Согласно завещанию, до семнадцатилетия Ивана Антоновича Бирон получал практически неограниченную власть во внутренних и внешних делах. Более того, в случае смерти императора и возведения на престол следующего по старшинству сына герцога Бра-уншвейгского регент мог продлить свое регентство.
Немало высших лиц в государстве были заинтересованы в сохранении власти у герцога. Казалось, Бирон мог опереться на своих людей везде: в армии, где заправлял его союзник фельдмаршал Миних, в государственном аппарате (в кабинете министров сидели Бестужев-Рюмин и Черкасский), в секретной полиции (Ушаков служил всегда тому, кто стоял у власти).
Однако Бирон не имел реальной опоры в дворянской среде, среди родственников Ивана VI Антоновича, а также в кругу высших чиновников и генералов. Став регентом, он не сумел погасить недовольство брауншвейгской фамилии, не смог объединиться с А.И. Остерманом, К. Левенвольде и другими влиятельными сановниками.
Если церемония присяги прошла спокойно, то несколько дней спустя платные шпионы и добровольные соглядатаи донесли Бирону, что отец императора Антон Ульрих позволяет себе публично осуждать регента и сомневаться в подлинности акта об учреждении регентства. Доносы свидетельствовали, что в среде чиновничества и гвардии назревает заговор в пользу фактически отстраненных от правления родителей ребенка-императора, и в первую очередь в пользу принца Антона Ульриха.
Бирон действовал решительно и быстро: подозреваемые двадцать человек были арестованы, некоторых допрашивали и пытали. Антона Ульриха заставили написать прошение на имя собственного сына об отставке из армии и гвардии.
Казалось, с оппозицией было покончено. Но роковой удар временщику нанес тот, от кого он меньше всего ожидал – Бурхард Христоф Миних – активный участник возведения его в регенты, а затем и ближайший помощник. Фельдмаршал успел послужить чуть ли не в половине европейских армий, прежде чем оказался на русской службе. Сближение с Андреем Ивановичем Остерманом очень помогло ему выдвинуться при Анне Иоанновне.
Современники полагали, что, поддерживая притязания Бирона в дни болезни Анны Иоанновны, Миних рассчитывал в период его регентства получить чин генералиссимуса и занять ведущее место в управлении империей. Однако Бирон не давал свободы честолюбивому «столпу империи» (как Миних называл себя в мемуарах).
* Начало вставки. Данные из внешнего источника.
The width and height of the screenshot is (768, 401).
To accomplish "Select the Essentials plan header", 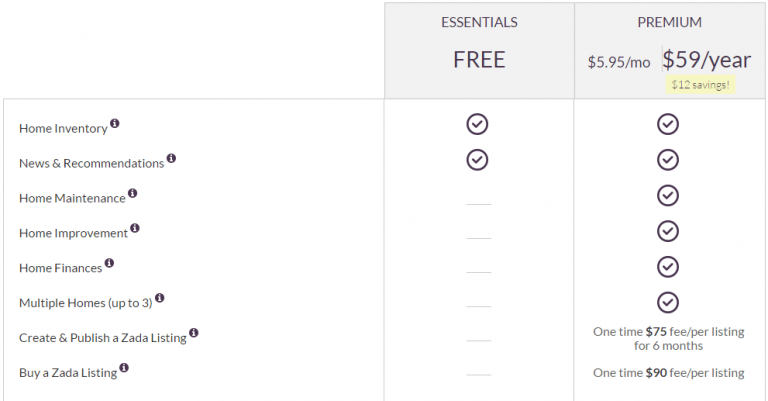I will 479,22.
Трудно сказать, отказался бы Миних от принятого решения свергнуть Бирона в случае, если бы ему вовремя сообщили о желании регента заплатить за него все долги. Но в любом случае неожиданное решение фельдмаршала стать на сторону брауншвейгской фамилии, то есть Анны Леопольдовны и ее мужа, говорит прежде всего о том, что Миних хорошо понимал зыбкость положения нового регента.
8 ноября 1740 года Бирон долго беседовал с Минихом. Тот, как всегда, знакомил регента с материалами из разных государственных учреждений и «представлял, что все тихо, смирно и довольно», хотя именно этой ночью готовился к «воинскому предприятию», «походу» на спящего временщика. Впрочем, может быть, Бирон что-то и заподозрил. Позже на следствии он говорил, что Миниху не верил, ибо «нрав графа фельдмаршала известен, что имеет великую амбицию и при том десперат и весьма интересоват» (то есть человек отчаянный и заинтересованный). Признавался он и в том, что боялся гвардейцев…
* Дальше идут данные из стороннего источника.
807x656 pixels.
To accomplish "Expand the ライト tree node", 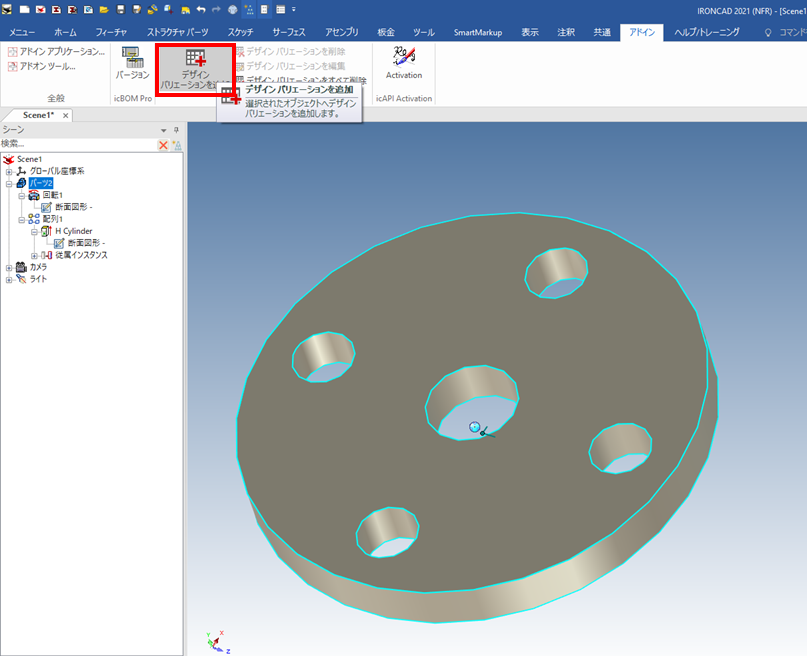I will [9, 279].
В ночь на 7 ноября 1740 года Миних с отрядом лишь в 80 гвардейцев направился к Летнему дворцу, резиденции регента. Караулы, состоявшие тоже из гвардейцев, быстро перешли на сторону заговорщиков. После этого Миних приказал своему адъютанту подполковнику К.Г. Манштейну войти во дворец и арестовать Бирона, а при попытке сопротивления убить его.
Манштейн вошел во дворец и, минуя отдающих ему честь часовых и кланяющихся слуг, уверенно и спокойно зашагал по залам, будто бы со срочным донесением к регенту Но по дороге он заблудился, а спрашивать же у попадавшихся навстречу слуг, где спит герцог, опасался. Впрочем, предоставим слово самому Манштейну (он пишет о себе в третьем лице): «После минутного колебания он решил идти дальше по комнатам в надежде, что найдет наконец то, чего ищет Действительно, пройдя еще две комнаты, он очутился перед дверью, запертой на ключ, к счастью для него, она была двустворчатая и слуги забыли задвинуть верхние и нижние задвижки, таким образом, он мог открыть ее без особенного труда. Там он нашел большую кровать, на которой глубоким сном спали герцог и его супруга, не проснувшиеся даже при шуме растворившейся двери.